I feel compelled to remind everyone that SQ42 was supposedly months from release FIVE YEARS AGO according to CIG themselves.
Fast forward that five years, and they’re fucking “polishing utensil interaction” in cutscenes, and achieving breakthroughs in NPC helmet-carrying technology. This is borderline Onion article stuff.
Slap a unique “Shipyard Registration Number” on a JPEG on a upscaled model of a player’s ship, and you can probably automate an NFT for a personalised ship JPEG for each whale.
That awkward moment where you test a new ship and decide to stand up to look around the interior… Only to realise it’s a single seat fighter with no space to stand, end up floating in space and watch it fly away…
On the plus side, floating in space with just the sound of your breathing is very peaceful and soothing. As long as you don’t glance at the oxygen gauge that is. :)

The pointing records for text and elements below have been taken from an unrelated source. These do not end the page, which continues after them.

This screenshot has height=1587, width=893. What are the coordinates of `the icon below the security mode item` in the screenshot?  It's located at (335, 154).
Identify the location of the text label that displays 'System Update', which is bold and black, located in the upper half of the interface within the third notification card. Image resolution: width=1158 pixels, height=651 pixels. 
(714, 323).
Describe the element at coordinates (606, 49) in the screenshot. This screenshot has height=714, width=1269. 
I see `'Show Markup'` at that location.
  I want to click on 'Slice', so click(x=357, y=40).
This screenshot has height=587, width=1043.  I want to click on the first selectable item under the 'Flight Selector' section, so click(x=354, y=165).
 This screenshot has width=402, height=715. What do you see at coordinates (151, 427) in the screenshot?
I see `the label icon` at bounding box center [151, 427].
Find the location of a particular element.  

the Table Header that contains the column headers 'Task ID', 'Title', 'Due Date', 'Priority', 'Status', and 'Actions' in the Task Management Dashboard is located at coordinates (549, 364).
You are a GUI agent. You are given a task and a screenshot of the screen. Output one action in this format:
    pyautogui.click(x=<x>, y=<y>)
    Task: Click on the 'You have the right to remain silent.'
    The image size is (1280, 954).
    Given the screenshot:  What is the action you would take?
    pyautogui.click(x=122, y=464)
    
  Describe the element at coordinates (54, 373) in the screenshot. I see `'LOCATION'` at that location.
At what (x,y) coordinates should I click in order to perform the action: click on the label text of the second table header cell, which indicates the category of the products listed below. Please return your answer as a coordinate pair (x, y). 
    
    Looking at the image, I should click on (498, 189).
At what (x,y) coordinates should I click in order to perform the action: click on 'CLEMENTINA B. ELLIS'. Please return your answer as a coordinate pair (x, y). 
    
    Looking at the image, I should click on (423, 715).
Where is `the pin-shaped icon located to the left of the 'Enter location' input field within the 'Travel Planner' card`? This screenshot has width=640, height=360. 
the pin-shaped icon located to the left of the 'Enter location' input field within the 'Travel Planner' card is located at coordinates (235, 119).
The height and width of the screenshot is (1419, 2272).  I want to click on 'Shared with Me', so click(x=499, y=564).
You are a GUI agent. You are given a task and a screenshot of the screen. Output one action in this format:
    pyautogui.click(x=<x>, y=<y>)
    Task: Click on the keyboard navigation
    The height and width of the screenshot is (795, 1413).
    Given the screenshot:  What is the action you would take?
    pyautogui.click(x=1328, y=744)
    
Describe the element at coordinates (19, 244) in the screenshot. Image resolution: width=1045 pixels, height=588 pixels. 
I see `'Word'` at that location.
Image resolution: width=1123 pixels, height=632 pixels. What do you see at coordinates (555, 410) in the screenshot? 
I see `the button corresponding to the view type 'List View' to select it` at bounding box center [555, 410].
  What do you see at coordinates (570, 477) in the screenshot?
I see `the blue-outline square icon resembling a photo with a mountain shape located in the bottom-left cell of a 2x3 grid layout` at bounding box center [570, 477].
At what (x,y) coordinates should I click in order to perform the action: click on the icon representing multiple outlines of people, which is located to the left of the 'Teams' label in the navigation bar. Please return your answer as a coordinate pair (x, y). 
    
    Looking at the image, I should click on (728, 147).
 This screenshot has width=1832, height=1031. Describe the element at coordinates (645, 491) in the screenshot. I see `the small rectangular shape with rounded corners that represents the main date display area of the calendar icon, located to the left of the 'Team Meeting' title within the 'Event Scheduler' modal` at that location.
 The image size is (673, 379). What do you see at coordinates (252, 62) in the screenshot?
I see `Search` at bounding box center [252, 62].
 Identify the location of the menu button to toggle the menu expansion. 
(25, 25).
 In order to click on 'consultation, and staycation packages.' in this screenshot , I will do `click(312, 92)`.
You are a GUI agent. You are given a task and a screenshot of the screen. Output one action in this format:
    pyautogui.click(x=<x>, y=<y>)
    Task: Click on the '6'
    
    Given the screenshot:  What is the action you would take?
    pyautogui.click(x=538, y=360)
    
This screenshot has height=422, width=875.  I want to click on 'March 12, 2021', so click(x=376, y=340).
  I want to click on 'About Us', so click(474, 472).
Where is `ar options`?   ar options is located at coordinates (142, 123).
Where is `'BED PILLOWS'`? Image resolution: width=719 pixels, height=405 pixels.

It was a little racing dinghy. Was shifting around getting the feel for the weight balance when oops. It happens. They don’t get far before they capsize. Swam back to it.
In Atlanta, when I was in high school and college, they had something called the Ramblin’ Raft Race on the Chattahoochee River that runs through the area. People would build all sorts of makeshift boats, and I use the term loosely, very similar to the ones you depict in your photo from Darwin. While there were no crocodiles, there were occasionally water moccasins, and a lot of sunburn, inebriation, and once in a while a drowning.
And as Derek has pointed out, CIG recorded lots of acting and video content that is 1) also 5 years old, 2) maybe irrelevant if the script has been rewritten and 3) was done with ‘old’ technology.
I’m no game developer but I would have thought the actors and filming would happen MUCH later in the process.
I came across this the other day and it seems relevant:
At least for Naughty Dog, they base the levels on pre-production very very high level concepts, the level gets designed and iterated on, and then later on the writers come in and work with the level designers to not only fit hte level into the script, but fit the script to the level.